A mutation that boosts the activity of the autism risk gene UBE3A may cause neurons to form too many connections, disrupting brain development. Some people with autism have extra copies of the gene, so the findings, published last week in Cell, add to evidence implicating UBE3A in autism1.
The new study identifies a molecular switch that controls the activity of the UBE3A protein. By mutating this protein, the researchers found that they could lock the switch in the ‘on’ position, thrusting the protein into overdrive.
The findings also hint at a possible therapeutic strategy for children with duplications of the UBE3A gene, says lead researcher Mark Zylka, associate professor of cell biology and physiology at the University of North Carolina at Chapel Hill.
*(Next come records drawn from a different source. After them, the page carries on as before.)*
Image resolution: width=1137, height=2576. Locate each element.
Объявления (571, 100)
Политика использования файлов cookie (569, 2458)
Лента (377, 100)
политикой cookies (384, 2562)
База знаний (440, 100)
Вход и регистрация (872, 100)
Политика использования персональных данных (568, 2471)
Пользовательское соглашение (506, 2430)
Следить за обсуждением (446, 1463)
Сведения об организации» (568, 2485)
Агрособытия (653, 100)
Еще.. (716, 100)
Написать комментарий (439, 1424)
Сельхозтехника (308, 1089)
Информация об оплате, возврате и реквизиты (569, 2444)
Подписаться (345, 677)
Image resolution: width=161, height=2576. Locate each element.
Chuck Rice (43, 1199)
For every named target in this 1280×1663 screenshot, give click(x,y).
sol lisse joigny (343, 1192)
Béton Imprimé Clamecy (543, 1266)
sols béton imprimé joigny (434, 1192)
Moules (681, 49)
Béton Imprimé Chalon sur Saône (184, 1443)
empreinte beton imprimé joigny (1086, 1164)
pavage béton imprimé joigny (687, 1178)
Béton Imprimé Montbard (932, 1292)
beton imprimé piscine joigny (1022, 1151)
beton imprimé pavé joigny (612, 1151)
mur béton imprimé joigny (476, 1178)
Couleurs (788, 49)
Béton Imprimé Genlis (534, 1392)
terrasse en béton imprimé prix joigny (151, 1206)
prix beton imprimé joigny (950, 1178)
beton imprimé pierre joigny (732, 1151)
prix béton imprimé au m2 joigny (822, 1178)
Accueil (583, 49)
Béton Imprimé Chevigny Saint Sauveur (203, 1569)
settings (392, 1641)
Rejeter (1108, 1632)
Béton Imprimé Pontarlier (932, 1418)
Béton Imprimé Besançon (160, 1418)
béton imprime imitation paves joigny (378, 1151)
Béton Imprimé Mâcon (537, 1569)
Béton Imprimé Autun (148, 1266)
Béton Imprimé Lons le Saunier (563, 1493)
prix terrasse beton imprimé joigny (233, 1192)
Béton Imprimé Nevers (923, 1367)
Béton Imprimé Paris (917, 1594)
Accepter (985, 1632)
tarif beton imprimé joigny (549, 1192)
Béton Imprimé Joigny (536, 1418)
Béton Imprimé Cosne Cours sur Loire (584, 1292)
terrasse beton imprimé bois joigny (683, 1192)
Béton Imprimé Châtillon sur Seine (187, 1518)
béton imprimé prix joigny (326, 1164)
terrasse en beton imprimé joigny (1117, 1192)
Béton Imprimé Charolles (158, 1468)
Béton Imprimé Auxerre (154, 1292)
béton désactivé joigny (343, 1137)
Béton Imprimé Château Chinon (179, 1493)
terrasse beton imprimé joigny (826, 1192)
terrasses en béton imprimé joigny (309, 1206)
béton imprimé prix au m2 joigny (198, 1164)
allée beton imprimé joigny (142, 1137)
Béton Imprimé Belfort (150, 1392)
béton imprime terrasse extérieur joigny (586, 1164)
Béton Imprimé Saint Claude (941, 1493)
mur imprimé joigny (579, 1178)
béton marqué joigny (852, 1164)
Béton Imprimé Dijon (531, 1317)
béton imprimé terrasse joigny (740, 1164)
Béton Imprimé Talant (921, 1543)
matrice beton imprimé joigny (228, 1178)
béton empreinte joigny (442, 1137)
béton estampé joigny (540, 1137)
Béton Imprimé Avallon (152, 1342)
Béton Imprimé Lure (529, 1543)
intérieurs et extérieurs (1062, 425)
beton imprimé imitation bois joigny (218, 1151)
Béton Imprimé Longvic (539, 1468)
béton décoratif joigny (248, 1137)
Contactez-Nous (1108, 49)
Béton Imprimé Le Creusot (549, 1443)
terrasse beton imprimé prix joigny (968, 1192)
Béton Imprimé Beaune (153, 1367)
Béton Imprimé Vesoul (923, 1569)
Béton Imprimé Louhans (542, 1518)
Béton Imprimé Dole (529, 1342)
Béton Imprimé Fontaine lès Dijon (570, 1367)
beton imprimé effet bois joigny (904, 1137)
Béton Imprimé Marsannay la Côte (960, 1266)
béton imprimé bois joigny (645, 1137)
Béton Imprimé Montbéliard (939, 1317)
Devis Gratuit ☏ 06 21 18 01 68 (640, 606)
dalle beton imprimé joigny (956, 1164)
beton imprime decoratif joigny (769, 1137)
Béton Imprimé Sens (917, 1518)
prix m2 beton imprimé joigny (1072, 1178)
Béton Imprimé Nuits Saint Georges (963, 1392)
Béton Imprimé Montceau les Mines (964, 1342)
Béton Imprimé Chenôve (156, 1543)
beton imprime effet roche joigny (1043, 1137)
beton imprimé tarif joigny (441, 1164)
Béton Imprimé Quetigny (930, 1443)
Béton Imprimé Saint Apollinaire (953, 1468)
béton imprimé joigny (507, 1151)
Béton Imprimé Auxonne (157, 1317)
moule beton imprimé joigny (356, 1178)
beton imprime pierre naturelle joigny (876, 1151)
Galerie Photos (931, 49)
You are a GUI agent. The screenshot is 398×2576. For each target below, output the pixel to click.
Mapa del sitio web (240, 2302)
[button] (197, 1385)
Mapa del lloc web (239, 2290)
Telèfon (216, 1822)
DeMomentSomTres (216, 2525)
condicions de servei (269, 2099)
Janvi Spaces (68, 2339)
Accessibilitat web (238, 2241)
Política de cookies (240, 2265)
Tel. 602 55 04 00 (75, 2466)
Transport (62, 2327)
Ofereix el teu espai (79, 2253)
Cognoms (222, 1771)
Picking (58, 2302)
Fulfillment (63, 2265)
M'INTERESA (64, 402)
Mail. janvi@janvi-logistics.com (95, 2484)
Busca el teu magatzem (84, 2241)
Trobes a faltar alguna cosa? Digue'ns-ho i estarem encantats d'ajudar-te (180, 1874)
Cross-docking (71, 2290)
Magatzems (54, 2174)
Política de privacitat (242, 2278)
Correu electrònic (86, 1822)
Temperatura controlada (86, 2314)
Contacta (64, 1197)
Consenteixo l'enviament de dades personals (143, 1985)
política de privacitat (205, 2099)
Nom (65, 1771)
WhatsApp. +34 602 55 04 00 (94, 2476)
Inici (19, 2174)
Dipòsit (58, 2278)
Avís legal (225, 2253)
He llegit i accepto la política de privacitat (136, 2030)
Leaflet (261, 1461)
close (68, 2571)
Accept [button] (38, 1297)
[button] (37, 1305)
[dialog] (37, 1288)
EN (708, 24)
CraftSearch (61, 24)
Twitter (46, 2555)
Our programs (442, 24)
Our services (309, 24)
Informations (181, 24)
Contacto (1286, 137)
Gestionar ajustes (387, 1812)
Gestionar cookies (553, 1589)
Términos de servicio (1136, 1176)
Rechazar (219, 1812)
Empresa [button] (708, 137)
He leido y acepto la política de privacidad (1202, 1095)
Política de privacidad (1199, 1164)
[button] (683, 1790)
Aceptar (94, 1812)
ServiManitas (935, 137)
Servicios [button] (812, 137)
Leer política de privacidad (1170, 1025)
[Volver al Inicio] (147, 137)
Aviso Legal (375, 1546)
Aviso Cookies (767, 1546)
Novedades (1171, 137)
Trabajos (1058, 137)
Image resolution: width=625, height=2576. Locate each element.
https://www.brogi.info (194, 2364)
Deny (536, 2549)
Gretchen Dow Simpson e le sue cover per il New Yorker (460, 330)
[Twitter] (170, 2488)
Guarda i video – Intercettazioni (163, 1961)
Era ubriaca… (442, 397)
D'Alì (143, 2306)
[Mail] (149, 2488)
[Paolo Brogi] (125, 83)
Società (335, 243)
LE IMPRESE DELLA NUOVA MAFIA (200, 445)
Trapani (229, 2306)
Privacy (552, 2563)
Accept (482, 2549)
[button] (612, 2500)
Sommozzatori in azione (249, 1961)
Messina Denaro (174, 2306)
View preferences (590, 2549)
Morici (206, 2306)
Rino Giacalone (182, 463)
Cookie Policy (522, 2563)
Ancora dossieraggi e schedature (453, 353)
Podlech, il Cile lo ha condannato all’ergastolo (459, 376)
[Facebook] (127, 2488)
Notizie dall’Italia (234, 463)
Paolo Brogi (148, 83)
Drugs that turn off UBE3A may help to counteract the effects of having too much of the protein in the cell, he says.
Zylka and his colleagues initially set out to study the effects of mutations in UBE3A associated with Angelman syndrome, a developmental disorder marked by intellectual disability, seizures and an unusually happy demeanor.
They found that some of the mutations affect the end of the UBE3A protein that flags defective or unneeded proteins for destruction, the most established role for UBE3A in the cell.
But the researchers also discovered mutations clustered near a region of the protein that is modified by an enzyme called protein kinase A (PKA). The enzyme plants a phosphate group on UBE3A, impairing the protein’s activity.
Preventing the addition of this phosphate group makes UBE3A hyperactive, the researchers found. By contrast, adding a mutation that mimics the presence of a phosphate inactivates the protein.
Treating neurons with drugs that activate or inhibit PKA achieve similar effects, Zylka’s team found. For example, a drug called rolipram inactivates UBE3A. Scientists have tested the drug as a potential treatment for depression, but later abandoned it because it causes nausea, vomiting and other side effects.
Still, the new study suggests that drugs like rolipram may be able to regulate UBE3A activity, and counter the effects of having too many copies of UBE3A, Zylka says.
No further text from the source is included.